Their resistance didn’t last long. Poorly equipped and doubting the sense of the campaign, the units of the “allies” surrendered to the overwhelming superiority. The Soviet armored spearheads, who had attacked simultaneously from the north and south, met at Kalach. The German 6th Army with more than 300,000 men was surrounded. By November 23, Russian forces had encircled the Germans; 300,000 soldiers were trapped. Hitler monitored the situation elsewhere and did not give the order to retreat against the advice of the experts. Goering promised to try to drop aid packages, ammunition and fuel from the air, but the attempt failed. The temperature dropped quickly to -40 degrees, and the German soldiers in summer clothes had no chance in the Russian winter.

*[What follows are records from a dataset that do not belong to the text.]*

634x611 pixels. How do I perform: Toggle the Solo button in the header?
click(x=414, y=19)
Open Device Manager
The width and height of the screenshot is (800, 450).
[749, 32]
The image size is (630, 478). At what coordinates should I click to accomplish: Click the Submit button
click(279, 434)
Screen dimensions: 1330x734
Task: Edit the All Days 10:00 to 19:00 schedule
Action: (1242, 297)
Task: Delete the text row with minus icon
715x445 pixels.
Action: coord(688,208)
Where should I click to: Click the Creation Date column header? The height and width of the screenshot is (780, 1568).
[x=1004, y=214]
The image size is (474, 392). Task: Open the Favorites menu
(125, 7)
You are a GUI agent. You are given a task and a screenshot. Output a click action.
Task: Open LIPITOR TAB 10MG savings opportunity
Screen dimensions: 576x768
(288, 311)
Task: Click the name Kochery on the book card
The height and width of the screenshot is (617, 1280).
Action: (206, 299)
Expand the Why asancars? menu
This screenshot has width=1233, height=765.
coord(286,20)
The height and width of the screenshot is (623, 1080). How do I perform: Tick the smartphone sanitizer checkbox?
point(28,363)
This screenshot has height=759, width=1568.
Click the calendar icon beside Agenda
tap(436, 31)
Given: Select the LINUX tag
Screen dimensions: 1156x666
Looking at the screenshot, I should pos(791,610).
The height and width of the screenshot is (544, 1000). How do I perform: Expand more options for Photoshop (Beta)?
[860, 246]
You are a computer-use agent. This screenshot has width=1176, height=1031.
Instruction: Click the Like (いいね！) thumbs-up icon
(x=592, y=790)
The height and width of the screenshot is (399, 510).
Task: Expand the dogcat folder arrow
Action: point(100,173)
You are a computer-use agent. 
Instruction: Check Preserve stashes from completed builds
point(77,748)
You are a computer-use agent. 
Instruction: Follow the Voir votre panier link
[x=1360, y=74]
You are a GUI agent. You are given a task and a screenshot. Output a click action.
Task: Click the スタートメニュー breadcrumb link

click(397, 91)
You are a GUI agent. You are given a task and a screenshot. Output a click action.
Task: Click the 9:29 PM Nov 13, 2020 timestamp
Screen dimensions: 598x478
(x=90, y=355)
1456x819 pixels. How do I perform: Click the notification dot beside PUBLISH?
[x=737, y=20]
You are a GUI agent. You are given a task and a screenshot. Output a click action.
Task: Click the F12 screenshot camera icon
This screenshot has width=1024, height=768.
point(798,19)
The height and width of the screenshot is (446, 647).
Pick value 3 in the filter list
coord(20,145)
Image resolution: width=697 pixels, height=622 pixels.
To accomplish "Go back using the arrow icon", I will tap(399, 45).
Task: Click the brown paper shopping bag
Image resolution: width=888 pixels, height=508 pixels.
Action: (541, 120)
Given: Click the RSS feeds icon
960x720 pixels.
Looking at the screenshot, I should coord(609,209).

Christmas during the blockade was a time of extreme despair for men.

This three-part HD documentary by award-winning documentary filmmakers Sebastian Dehnhardt, Christian Deick and Jorg Mullner under the direction of Guido Knopp presents both the German and Russian perspective, contains rare footage shot by soldiers during the siege, and reveals new historical facts with moving eyewitness accounts and confessions from some of Stalingrad’s last survivors. The Russian archives opened their doors to the filmmakers, granting exclusive access to a wealth of previously unreleased material.

 

Stalingrad: A Trilogy episode 2

 

The battle for Stalingrad, in which at least one million German soldiers, Red Army soldiers and Soviet civilians fell victim, was the bloodiest decisive battle in the ‘war of extermination’ unleashed by Hitler. Like a shock, the catastrophe of the 6th Army made it clear to many Germans that, despite all the propaganda chants, the war would be lost. For Germans and Russians, Stalingrad marked the psychological turning point in the Second World War. How the catastrophe came about and what cruel consequences the battle had for the soldiers and inhabitants of the city are described in the series with many previously unpublished film recordings and unsparing eyewitness testimonies from survivors on both sides.

So far, the Battle of Stalingrad has mostly been presented from a national perspective. Today – on the 60th anniversary of the catastrophe – a trilogy begins in which eyewitnesses from both sides jointly describe what happened in the Stalingrad pocket. Former soldiers of the 6th Army and their former opponents describe – because of their age probably last time – moments that shaped their life: snipers tell on murderous hunts in the ruined world of Stalingrad, where one wrong move could kill, but also civilians make harrowing confessions. The once enemy nations are now showing what was going on and really happened in the inferno of Stalingrad in a joint television production.